WBAF Chairman, Baybars Altuntas, shares his six fundamental principles of Angel Investing to help guide you to investment success.
Chairman of WBAF
Governments around the world agree that Angel Investment is an important factor in boosting economies; and as a result many have incentivised this kind of investment. In 2017, G20 leaders announced a focus on Angel investment as a necessary measure to stabilise economies, and pointed out that there is still a shortage of investors. If you are considering making the transition to Angel investing, experienced investor and chairman of the World Business Angel Investment Forum, Baybars Altuntaş, offers his six key principles.
1 UNDERSTAND WHAT AND WHO YOU ARE INVESTING IN
There is much more to the investment evaluation process than a quick binary choice of ‘yes’ or ‘no’; and there are several approaches to considering teams that have been tried and tested in real-life business situations by experienced investors. Investors should consider the proposal from different angles. How much importance does the entrepreneur place on the investor’s background and character? How much due diligence should go into evaluating the startup’s team? Should third-party corroboration be sought, and how much?

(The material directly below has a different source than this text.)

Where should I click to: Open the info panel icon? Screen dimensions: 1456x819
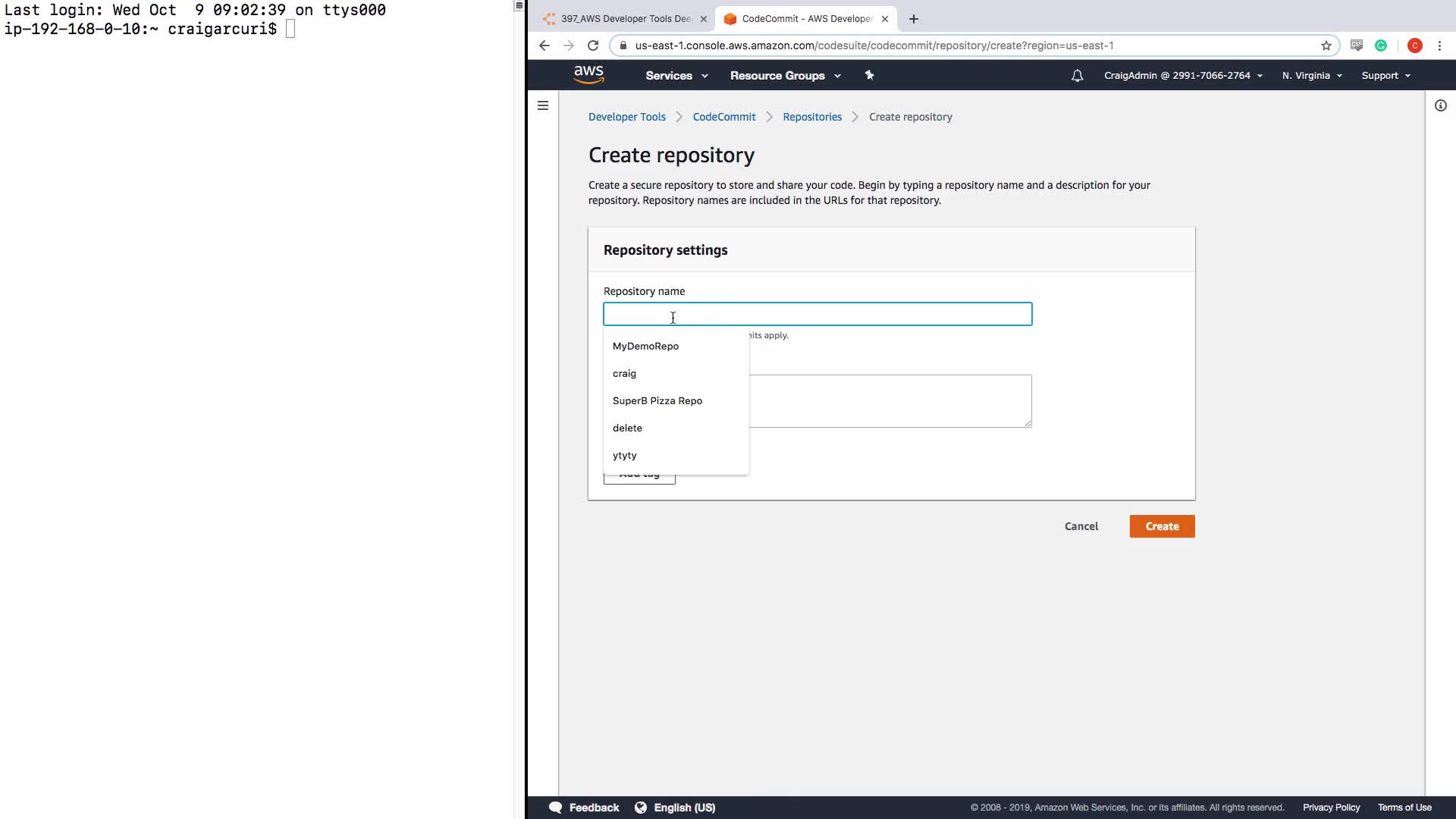1441,105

2 UNDERSTAND THE DIFFERENCE BETWEEN STARTUPS AND SCALE-UPS
Statistics from the OECD reveal that a mere 1.2% of startup businesses manage to attain Angel Investment; and that only one in ten scale-up projects that gain investment actually make a successful business out of it. So what can prospective investors take away from these facts to apply in their own careers? Would it be wiser to invest small amounts and deal only with startups that achieve lower success rates, or to take the risk of putting up more money for scale-ups which have higher chances of success? It can often be a case of deciding on investing less with more attached risk, or investing more with less attached risk.
3 KNOW WHAT YOU BRING TO THE TABLE
The fact that Angels often consider themselves ‘value-added investors’ means that they frequently find being involved in getting a new business off the ground just as satisfying as they find helping it financially. A significant portion of Angel Investors are previous business owners themselves, and have a good understanding of what goes into making a company work. Angels add value in several ways, often including industry experience, entrepreneurial knowhow, creative thinking, mentoring, and industry contacts. When entrepreneurs value investors for more than the finances they bring to the table, they enable Angel Investors to support their business in more meaningful and impactful ways.
4 DON’T UNDERESTIMATE THE VALUE OF MENTORING
Recognise that a significant part of the job that an investor does for entrepreneurs is mentoring. That said, it is common for investors to neglect seeking their own mentor, a shortfall that should be avoided. Having a thorough understanding of the principles of investment, and how exactly they are relevant to businesses of different kinds and ages, is crucial for a strong investment partnership. Becoming familiar with the experiences of investors who aren’t new to the game is a great way of honing this understanding. Placing an experienced investor at the top of a mentorship chain that Angel Investment inevitably involves is a wise move for newcomers.
“Investing in the right
startups – that’s how
you win. It is so much
more important than
5 BE AWARE OF EXIT EXPECTATIONS
Many startups expect the involvement of an Angel Investor to speed up the exit process, but the impact of an investor on exit – and exits in general – tend to be misunderstood. Much emphasis is placed on the formation and growth of business relationships, and often business exit strategies are aimed at those approaching retirement. Awareness and training on exit transactions for venture capitalists (VCs) has become more common in recent times, which is well worthwhile, as the majority of venture capital agreements give VCs full discretion over the outcome – if any – received by shareholders. However, exit strategies have transformed significantly in recent times. More companies than ever are being sold without ever having received investment from an Angel, and this is happening sooner in a company’s lifetime than it used to. Many modern exit transactions are worth less than $30 million, and these usually take place a mere two or three years after the businesses startup.
6 SEE THE BIGGER PICTURE
A former CEO who went on to be an experienced Angel Investor explained: “It turns out to be much easier than I expected, and also more interesting. The part I thought would be hard, the mechanics of investing, really isn’t. You give a startup money and they give you stock. But it really doesn’t matter, don’t spend much time worrying about the details of deal terms, especially when you first start Angel Investing. That’s not how you win at this game. When you hear people talking about a successful Angel Investor, they’re not saying, ‘He got a 4x liquidation preference’. They’re saying, ‘He invested in Google’. That’s how you win – by investing in the right startups. That is so much more important than anything else.”